Ralphie May Net Worth

How much is Ralphie May worth?

Net Worth:$2 Million
Profession:Professional Comedian
Date of Birth:February 17, 1972
Country:United States of America
1.75 m

About Ralphie May

Ralphie May was a stand-up comedian who had an estimated net worth of $2 million dollars at the time of his death, in 2017. Audiences may recognize plus-size comic Ralphie May as the runner-up on the first season of NBC’s reality series Last Comic Standing. But since then, May has gone on to have a huge career for himself, building a devoted following in the process. Combining urban street slang with Blue Collar humor, May’s observational comedy has made him an audience favorite.

Quick Facts:

  • Ralphie May was born in Chattanooga, Tennessee.
  • He started performing stand-up at age 17, when he won the opportunity to open for the late Sam Kinison.
  • May appeared on the first season of the NBC reality show Last Comic Standing in 2003. He was runner-up, losing to Dat Phan.
  • His first album/DVD, Just Correct, was released in 2004. It has since gone platinum.
  • May has had three of his own Comedy Central specials.

Specials and Discography:

  • Just Right (CD/DVD) (2004)
  • Girth of a Nation (2006) (DVD)
  • Prime Cut (DVD) (2007)
  • Austin-Tatious (CD/DVD) (2009)

Austin-Tatious Review

I remember watching comedian Ralphie May on the first season of Last Comic Standing, and while I didn’t hate him I remember thinking his style of comedy was indicative of what I don’t like about that show — it’s generic and lacks any edge whatsoever. I haven’t seen any of Ralphie May since, though I know he’s gone on to have a much more successful career than the guy that won (the barely-heard-from-since Dat Phan). May’s DVD, Austin-Tatious, was the first time I’ve seen the plus-size comic in at least five years.

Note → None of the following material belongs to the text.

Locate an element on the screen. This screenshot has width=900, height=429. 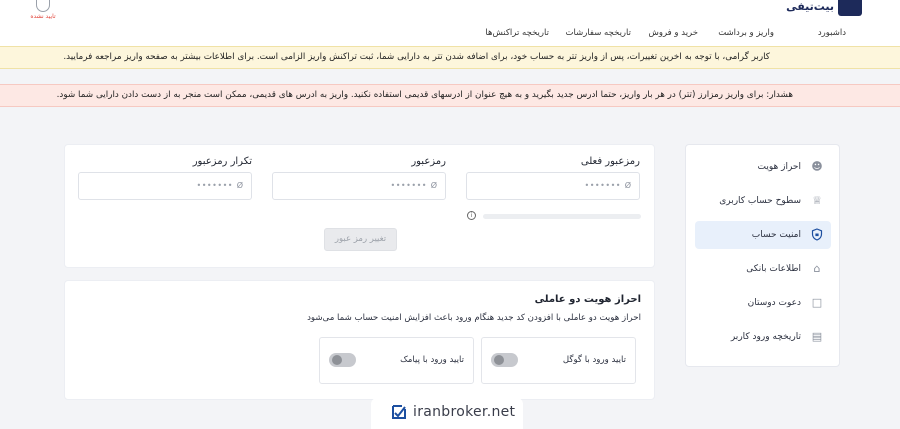
password-strength-bar is located at coordinates (562, 216).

Austin-Tatious (because it was recorded in Austin, see?) is May’s fourth stand-up special, and it’s fairly ambitious. At 90+ minutes, it’s less a comedy special than a full-on concert film (director Michael Drumm even tries to dress it up by occasionally cutting in black and white footage taken from a different angle; the effect is distracting and unnecessary). May spends a good deal of time talking about being a new father and what it’s like to live with a pregnant woman; elsewhere, he riffs on race relations, political correctness, his passion for food and the art of self-love. He has an energetic delivery and enthusiasm that’s hard to dislike, making Austin-Tatious easy to watch even during the slow spots.

Spelling It Out

For me, Austin-Tatious was largely slow spots. Like I said, May is perfectly likable and I appreciate the way he combines southern dialect with urban street speak (this, I believe, is the future of America — just ask Mike Judge). I can totally understand why his fans find him funny. I can’t say that I do, but I also didn’t find the special hard to get through. I can’t say that about the comics I really dislike.

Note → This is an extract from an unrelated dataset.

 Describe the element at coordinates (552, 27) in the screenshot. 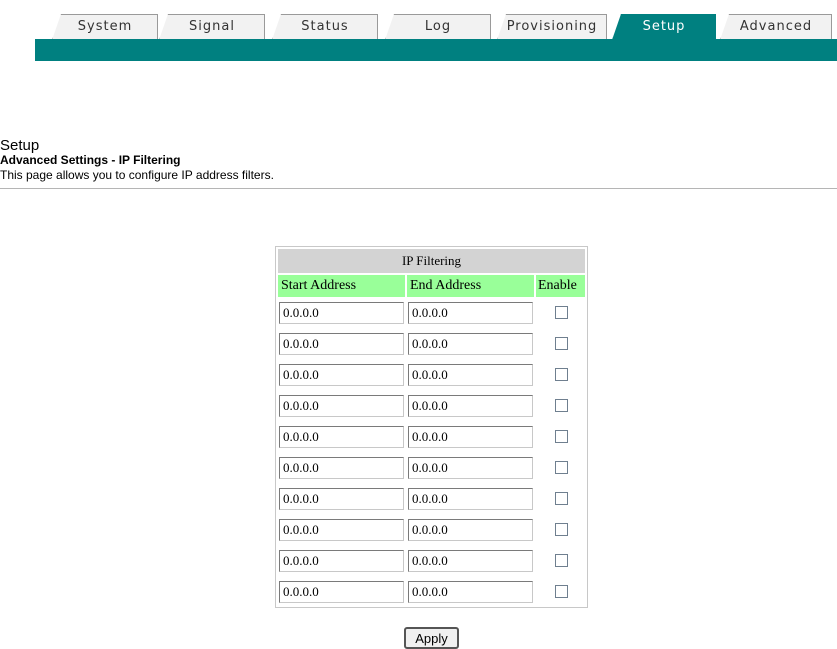

I see `tab-provisioning: Provisioning` at that location.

If I do have a complaint about May, it’s that he need not try so hard to convince us that he’s edgy. He takes shots at political correctness, and that’s fine. He does racial humor that has the potential to offend some sensitive audiences, and that’s fine. It’s the point he’s making. But then he goes on to spell out just how politically incorrect and edgy he is (Carlos Mencia is notorious for doing this). If you have to call attention to the fact that you’re edgy, you’re either a) not edgy or b) not doing it right.

The thing about reviewing comedy is that it’s always the same story. You can take my word for it, but chances are your mind is made up. If you’re already a fan of Ralphie May, what I say isn’t going to matter. You’re going to enjoy Austin-Tatious and should definitely seek it out. If you’re just looking for new comedians and want to give May a look, be my guest. I would suggest you start elsewhere, because there are a number of comedians I enjoy more. I don’t feel like I wasted my time with Austin-Tatious, but I probably won’t be first in line the next time May comes to town.

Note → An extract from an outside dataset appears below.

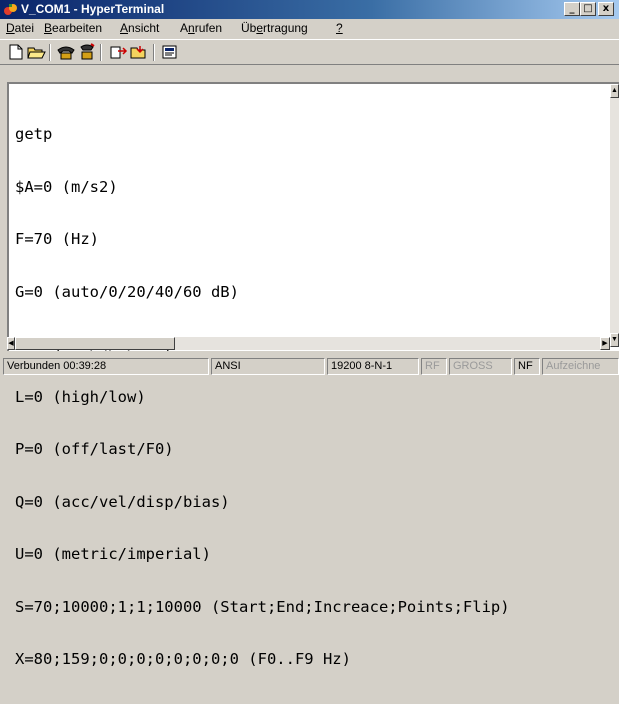  I want to click on maximize-button: □, so click(588, 9).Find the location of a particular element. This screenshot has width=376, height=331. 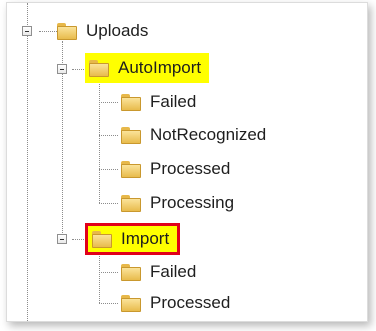

tree-connector-failed is located at coordinates (108, 102).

One more thing. Even for a comedian, the title Austin-Tatious is pretty obvious and bad. If you don’t think so, be sure to pick up my new stand-up DVD, Chica-Go Away.

Additional Facts:

  • At one point in his life, Ralphie May weighed over 800 pounds. He has undergone gastric bypass surgery and in 2005 appeared on the VH1 reality competition Celebrity Fit Club, where he lost an additional 27 pounds.
  • Variety named May one of “10 Comics to Watch” in 2008.
  • May was a staff writer on the ESPN show Mohr Sports, starring comedian Jay Mohr, in 2002.

On October 6, 2017, May went into cardiac arrest. May had been battling pneumonia for several weeks and had canceled shows over the previous month, his publicist Stacey Pokluda confirmed following his death. He was 45 years old. Ralphie May’s net worth was $2 million.